- Born: 1961 Manchester
- Died: 31 May 2018 (aged 56–57)
- Occupation: nurse
- Employer(s): Manchester Royal Eye Hospital, Manchester Metropolitan University
- Organization: Royal College of Nursing
- Known for: Her work on advanced nursing practice, especially in ophthalmic nursing
- Awards: FRCN

= Janet Marsden =

Nurse professor

Janet Marsden FRCN, PhD, RGN, Nurse Professor (1961-2018) was a nurse recognised for her contributions to advanced nursing practice, ophthalmology and emergency care by the Royal College of Nursing and the Minais Gerais government.

== Early life and training ==
Marsden was born in Manchester, the daughter of Margaret (nee Bladon) and Graham Spence a teacher. She went to Sale grammar school and then began an undergraduate degree in chemistry at Manchester University, but, realising that she preferred interaction with people, she changed track a year into the course, instead undertaking general nurse training at Manchester Royal Infirmary in 1981, registering as an Adult nurse in 1984.

== Career ==
After qualifying Marsden secured a post at Manchester Royal Eye Hospital, eventually managing the ophthalmic Emergency Department and in 1994 becoming involved in developing a city-wide triage system. The checklist methodology of the triage system ensured detection of early warning signs in those arriving at emergency wards enabling quick and optimal decision taking. The system was hailed as revolutionising modern care which led to Marsden being recognised by her peers as one of the most influential people in her profession in a Nursing Times magazine poll called the Nursing Times 'Diamond 20'.

Marsden's academic studies continued during her career. She gained a BSc in Nursing Studies in 1993 and a Masters in Practitioner Research in 1995, leading to a PhD looking at issues in advanced nursing practice.

In 1996 Marsden moved into academia and was appointed to a full-time post at Manchester Metropolitan University. In this she ran the Master’s degree in Emergency Medicine. She also lectured, mentored and supervised research at PhD level. Marsden became Professor of Ophthalmology and Emergency Care leading an informal group of clinicians known as the Centre for Effective Emergency Care (CEEC).

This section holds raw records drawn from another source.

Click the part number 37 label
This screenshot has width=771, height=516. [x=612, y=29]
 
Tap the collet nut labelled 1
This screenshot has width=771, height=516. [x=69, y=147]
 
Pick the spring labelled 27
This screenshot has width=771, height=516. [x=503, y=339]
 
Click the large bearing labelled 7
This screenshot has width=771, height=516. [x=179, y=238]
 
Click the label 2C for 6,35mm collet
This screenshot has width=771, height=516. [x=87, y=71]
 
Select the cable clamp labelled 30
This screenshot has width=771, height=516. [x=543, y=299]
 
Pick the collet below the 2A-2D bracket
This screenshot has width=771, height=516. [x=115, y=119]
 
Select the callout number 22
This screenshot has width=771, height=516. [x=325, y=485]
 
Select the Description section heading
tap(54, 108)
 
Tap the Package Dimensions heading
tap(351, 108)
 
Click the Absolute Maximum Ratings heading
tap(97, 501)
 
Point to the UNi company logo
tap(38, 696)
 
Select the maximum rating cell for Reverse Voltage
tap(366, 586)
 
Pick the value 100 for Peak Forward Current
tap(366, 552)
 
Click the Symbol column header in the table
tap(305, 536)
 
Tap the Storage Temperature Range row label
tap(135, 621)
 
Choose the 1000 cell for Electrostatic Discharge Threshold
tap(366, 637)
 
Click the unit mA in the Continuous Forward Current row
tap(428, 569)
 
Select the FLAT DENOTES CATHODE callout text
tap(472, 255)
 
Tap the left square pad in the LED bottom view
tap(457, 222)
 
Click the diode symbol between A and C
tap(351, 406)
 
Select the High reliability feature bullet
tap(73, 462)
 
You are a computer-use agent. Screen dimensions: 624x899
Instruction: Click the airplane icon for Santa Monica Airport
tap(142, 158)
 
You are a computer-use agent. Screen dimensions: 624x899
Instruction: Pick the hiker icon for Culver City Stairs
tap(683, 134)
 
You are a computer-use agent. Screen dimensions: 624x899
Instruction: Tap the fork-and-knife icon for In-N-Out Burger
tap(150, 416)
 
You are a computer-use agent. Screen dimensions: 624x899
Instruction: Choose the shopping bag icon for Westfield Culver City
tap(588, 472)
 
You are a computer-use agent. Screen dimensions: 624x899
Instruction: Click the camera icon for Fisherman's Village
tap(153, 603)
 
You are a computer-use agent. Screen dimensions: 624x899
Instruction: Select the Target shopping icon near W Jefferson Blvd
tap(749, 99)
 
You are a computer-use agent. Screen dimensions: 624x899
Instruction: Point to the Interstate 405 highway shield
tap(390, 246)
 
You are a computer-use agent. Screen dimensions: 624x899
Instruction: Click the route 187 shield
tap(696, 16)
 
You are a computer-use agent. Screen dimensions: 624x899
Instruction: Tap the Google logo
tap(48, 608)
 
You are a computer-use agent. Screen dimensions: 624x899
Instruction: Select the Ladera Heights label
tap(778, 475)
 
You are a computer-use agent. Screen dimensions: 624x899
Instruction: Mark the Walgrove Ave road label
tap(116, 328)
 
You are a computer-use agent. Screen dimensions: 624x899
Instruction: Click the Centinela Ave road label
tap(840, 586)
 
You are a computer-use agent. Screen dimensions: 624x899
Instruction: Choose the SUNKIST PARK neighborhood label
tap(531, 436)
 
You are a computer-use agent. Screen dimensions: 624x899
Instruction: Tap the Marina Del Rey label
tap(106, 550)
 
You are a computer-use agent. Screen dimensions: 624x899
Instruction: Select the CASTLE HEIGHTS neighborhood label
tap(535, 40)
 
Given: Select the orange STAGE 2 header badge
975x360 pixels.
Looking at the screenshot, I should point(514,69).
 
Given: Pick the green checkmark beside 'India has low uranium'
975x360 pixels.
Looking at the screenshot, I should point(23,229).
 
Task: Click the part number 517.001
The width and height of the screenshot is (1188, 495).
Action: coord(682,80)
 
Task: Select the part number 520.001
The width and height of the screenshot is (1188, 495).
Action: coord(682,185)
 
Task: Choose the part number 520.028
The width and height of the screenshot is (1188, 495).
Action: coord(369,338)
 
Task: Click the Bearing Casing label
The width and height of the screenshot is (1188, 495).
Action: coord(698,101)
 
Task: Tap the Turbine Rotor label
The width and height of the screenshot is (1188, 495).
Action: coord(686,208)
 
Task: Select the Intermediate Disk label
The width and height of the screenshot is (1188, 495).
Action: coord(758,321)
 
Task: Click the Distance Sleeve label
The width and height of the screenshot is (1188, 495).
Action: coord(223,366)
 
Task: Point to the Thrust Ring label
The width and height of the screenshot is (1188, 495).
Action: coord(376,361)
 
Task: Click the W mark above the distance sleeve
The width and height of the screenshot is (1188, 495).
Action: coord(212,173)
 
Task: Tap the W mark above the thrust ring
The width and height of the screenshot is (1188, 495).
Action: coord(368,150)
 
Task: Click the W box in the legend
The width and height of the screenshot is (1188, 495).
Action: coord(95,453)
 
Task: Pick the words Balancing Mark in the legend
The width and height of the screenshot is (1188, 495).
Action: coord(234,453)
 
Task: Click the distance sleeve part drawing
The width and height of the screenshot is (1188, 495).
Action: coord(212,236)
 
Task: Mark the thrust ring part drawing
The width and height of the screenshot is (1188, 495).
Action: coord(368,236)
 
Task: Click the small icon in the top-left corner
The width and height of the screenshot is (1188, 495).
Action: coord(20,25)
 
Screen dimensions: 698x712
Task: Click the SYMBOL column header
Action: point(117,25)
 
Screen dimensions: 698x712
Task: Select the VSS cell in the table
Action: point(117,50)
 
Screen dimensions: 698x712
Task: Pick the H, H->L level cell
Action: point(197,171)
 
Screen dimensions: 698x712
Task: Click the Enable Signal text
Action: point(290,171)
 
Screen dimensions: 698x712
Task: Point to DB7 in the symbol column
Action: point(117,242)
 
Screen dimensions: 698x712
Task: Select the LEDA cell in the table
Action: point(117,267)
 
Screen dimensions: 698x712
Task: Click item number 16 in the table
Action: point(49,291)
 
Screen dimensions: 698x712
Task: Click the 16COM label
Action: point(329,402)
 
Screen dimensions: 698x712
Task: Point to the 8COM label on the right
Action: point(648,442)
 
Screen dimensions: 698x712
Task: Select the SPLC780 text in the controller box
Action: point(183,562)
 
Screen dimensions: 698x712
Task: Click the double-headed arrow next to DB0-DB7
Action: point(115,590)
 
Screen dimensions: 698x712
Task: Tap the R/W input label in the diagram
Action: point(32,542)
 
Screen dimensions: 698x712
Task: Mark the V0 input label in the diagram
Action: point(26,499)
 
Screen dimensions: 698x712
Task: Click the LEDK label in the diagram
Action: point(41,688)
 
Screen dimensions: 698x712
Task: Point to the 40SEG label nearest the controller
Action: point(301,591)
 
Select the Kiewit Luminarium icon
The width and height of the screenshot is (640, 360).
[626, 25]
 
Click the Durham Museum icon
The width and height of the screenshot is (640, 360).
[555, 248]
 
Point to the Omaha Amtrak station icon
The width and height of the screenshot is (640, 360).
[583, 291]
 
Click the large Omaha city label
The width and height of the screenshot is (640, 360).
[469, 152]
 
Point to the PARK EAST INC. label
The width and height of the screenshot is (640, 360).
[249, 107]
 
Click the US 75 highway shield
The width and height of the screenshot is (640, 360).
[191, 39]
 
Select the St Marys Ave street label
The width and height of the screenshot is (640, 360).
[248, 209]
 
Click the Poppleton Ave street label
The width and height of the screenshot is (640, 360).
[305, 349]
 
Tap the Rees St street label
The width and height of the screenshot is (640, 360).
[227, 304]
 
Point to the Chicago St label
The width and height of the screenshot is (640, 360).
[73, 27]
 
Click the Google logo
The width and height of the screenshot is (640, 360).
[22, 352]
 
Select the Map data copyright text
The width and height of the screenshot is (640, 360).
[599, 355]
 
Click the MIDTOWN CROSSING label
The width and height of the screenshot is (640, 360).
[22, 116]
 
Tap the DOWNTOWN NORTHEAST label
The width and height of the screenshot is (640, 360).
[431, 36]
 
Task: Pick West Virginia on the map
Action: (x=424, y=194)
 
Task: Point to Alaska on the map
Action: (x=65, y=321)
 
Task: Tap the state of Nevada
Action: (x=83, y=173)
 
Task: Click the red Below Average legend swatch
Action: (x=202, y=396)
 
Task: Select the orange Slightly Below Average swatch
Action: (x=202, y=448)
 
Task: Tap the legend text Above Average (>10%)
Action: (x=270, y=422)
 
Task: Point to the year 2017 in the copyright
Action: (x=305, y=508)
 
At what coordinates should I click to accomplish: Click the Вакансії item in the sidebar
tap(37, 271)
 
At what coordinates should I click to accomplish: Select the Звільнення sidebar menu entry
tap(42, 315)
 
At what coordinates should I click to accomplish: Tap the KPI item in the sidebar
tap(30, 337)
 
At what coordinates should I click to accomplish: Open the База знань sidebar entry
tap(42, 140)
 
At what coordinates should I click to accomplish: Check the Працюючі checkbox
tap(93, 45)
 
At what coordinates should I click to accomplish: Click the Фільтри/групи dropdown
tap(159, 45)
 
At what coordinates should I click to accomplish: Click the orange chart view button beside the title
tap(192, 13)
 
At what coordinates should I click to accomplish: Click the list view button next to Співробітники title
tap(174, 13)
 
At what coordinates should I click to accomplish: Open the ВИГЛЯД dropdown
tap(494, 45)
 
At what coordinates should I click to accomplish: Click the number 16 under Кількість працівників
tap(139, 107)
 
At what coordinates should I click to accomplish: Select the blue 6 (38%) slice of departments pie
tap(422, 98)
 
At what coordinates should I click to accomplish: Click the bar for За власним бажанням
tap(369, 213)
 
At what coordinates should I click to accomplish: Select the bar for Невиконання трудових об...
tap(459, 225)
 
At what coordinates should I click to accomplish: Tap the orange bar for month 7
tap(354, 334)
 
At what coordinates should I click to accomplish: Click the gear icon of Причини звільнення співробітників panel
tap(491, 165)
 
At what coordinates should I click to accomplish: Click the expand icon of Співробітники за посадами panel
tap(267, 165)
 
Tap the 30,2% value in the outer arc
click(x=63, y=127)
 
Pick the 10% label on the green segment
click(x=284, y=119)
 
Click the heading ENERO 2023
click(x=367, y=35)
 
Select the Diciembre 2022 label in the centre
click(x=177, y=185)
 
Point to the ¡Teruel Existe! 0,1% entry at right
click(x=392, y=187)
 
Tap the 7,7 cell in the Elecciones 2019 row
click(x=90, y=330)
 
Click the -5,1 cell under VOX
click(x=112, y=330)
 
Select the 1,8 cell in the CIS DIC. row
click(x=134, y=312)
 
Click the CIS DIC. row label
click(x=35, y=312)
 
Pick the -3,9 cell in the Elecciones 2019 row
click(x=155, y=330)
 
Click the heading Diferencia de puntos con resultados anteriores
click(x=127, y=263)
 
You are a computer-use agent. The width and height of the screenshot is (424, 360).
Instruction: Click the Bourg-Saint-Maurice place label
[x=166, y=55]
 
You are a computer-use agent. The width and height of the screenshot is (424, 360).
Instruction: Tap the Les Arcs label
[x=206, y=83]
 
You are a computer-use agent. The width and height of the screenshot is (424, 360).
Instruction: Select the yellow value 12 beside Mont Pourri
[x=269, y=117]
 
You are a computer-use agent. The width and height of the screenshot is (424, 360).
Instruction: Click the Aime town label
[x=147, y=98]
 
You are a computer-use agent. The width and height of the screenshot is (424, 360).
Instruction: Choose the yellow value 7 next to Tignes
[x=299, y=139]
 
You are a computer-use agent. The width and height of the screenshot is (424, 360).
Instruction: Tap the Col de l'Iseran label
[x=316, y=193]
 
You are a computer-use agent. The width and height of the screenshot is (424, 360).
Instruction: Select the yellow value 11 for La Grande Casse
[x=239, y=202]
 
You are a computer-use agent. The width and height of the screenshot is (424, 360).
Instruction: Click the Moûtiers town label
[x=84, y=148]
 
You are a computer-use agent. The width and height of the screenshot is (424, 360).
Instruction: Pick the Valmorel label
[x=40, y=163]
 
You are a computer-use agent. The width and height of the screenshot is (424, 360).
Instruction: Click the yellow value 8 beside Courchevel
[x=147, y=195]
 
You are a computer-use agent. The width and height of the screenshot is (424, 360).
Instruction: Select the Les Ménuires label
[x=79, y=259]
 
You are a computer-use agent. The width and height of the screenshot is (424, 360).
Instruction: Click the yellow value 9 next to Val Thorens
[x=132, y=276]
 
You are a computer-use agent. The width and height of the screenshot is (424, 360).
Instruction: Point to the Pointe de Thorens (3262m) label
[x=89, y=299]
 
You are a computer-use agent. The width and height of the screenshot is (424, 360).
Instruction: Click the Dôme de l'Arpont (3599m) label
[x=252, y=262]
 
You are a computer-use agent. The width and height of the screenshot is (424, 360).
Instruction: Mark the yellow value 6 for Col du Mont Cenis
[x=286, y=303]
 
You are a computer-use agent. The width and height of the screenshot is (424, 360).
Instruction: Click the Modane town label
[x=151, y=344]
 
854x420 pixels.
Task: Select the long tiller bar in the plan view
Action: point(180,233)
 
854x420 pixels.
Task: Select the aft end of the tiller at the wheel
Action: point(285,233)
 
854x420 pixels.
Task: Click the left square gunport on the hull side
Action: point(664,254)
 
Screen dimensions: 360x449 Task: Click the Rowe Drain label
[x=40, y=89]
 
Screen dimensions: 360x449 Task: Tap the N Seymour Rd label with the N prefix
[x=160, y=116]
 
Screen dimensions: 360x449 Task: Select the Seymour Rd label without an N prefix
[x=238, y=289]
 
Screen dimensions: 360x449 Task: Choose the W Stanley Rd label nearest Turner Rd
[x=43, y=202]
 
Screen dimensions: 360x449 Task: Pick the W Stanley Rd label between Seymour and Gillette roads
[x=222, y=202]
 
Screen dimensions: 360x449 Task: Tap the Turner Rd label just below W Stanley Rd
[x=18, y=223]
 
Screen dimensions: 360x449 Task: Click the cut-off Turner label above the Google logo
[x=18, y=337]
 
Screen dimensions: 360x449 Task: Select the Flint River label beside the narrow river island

== Further professional activity ==
Marsden's other professional activity included serving with the Health Research Authority being a member of the National Research and Ethics Advisory Panel. Between 2005 and 2009, she chaired the Ophthalmic Nursing Forum of the Royal College of Nursing (RCN), leading projects including a competence framework for ophthalmic nursing which she introduced into Australia. She served as a volunteer faculty member for both the World Sight Foundation and ORBIS, an international non-profit organisation dedicated to saving sight. Additionally Marsden was an active member of various professional groups including the Faculty of Emergency Nursing and the Royal Society of Medicine, also the Ministry of Defence Research Ethics Committee. In addition to her published works (as below) Marsden was an expert reviewer for a range of journals and publishers.

== Awards ==
2010 Fellowship of the Royal College of Nursing for her contribution to the areas of Ophthalmic and emergency nursing.

2011 The Grans Medal de Meriot do Saude an award from the Government of Minais Gerais in Brazil.

2012 The Royal College of Nursing/Novartis Ophthalmic Nursing Award.

== Publications ==
- Ophthalmic Care. (Keswick, M&K Publishing 2017)
- with Shaw, M.E. Care of the child with ophthalmic problems. (Keswick, M&K Publishing 2016)
- with Mackway-Jones, K. & Windle, J. Newton, M., Emergency triage: telephone triage and advice. BMJ Books (Wiley 2015)
- with Mackway-Jones, K. & Windle, J. Emergency Triage: Manchester Triage Group. 3rd Edition. (Chichester, Wiley-Blackwell 2014)
- Aspects of advanced nursing practice. PhD thesis (Manchester, Manchester Metropolitan University 2012)
- An evidence base for ophthalmic nursing practice. (Chichester, John Wiley & Sons 2007)
- Ophthalmic Care. (Chichester, John Wiley 2006)

In addition Marsden wrote a number of articles within the sphere of Ophthalmology, Many of these focusing on practical management within ophthalmic nursing.

== Death and personal life ==
Marsden died aged 57 on 31 May 2018. She is survived by her husband Dave Marsden whom she met when both were teenagers volunteering at a Red Cross holiday camp for disabled children. They married in 1981.